Originally published November 30, 2006 Baltimore Sun

Lyme patients - many of them afflicted with debilitating ailments that began with the bite of a tiny tick - have traveled from Maryland and a dozen other states to a medical center in Valhalla, N.Y., where today they will demand that the Infectious Diseases Society of America retract medical treatment guidelines it released last month. Lyme disease sufferers experience headaches, fatigue, chills, fever and, in advanced cases, heart and nervous system problems. The last thing they needed was to have their pains burdened additionally by a segment of the medical community that by recommending against long-term antibiotic use essentially threatens to reduce the quality of care they receive.

Maryland averages about 17 reported cases of Lyme disease per 1,000 residents, ranking it seventh in the country. Most of the cases can be found on the Eastern Shore, where not only are infected ticks plentiful, but Lyme disease education is promoted aggressively by volunteer health-service activists who also happen to be Lyme patients.

The illness is easily misdiagnosed and frequently undertreated. Lyme patients have no shortage of horror stories about how their early symptoms were casually dismissed as arthritis, a lack of sleep and proper diet or, even worse, an emotional disorder, before they found a sympathetic physician who finally pinpointed the problem and prescribed antibiotics. In too many cases, the prognosis came late and the patient had to accept living with the disease.

The most contentious piece of the new IDSA guidelines is a claim that long-term use of antibiotics is not a remedy and that they should not be prescribed beyond initial preventive doses. Lyme patients and their doctors are understandably shocked by this assertion. Their own experiences tell them differently.
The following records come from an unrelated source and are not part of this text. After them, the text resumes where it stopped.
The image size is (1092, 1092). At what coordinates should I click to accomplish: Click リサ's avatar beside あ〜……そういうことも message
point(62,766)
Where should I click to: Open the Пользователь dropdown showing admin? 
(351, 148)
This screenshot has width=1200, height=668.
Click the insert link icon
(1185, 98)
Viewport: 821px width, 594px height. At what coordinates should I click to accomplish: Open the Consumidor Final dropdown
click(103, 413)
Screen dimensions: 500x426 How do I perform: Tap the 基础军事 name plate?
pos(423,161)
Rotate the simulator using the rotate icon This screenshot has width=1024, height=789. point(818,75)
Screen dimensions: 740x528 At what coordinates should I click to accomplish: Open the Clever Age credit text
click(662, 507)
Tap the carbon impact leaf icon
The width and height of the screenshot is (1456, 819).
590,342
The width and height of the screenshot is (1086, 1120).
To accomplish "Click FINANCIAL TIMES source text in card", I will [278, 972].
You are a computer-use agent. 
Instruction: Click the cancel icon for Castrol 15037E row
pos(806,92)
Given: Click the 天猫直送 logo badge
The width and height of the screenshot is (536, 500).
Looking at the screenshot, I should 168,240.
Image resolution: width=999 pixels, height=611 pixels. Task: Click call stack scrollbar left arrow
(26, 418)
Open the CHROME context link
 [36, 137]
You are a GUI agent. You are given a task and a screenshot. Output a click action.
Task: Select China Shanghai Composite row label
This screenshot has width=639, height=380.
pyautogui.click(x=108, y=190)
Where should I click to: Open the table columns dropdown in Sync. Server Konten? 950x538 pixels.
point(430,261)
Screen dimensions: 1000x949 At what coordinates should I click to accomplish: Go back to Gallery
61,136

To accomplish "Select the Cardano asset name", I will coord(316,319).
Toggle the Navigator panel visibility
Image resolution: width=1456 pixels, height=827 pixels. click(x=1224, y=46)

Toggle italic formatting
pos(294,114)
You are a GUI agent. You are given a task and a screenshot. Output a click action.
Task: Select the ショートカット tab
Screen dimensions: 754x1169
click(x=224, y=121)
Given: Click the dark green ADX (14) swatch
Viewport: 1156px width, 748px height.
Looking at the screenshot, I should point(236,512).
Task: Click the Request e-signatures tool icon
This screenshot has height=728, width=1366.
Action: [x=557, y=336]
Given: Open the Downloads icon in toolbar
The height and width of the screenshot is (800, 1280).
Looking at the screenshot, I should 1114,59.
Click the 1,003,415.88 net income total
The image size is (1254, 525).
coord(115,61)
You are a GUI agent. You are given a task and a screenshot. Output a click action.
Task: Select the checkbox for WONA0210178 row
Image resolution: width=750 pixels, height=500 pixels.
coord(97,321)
And though adherence to the guidelines is voluntary, the implications are that insurance companies and HMOs will refuse to pay for further antibiotic treatment and that doctors, even against their better judgment, will stop prescribing for fear of being brought up before medical boards.

Maryland's Lyme-literate physicians and their patients would have had some protection against the IDSA guidelines had a prescient bill addressing this issue made it through the state legislature in 2005. By the time the bill came up for a final vote, it was so watered down in favor of the insurance industry that even its original backers sanctioned its demise.

On the matter of helping Lyme patients cope with the disease, the IDSA - like the 2005 legislature - missed the mark by a mile.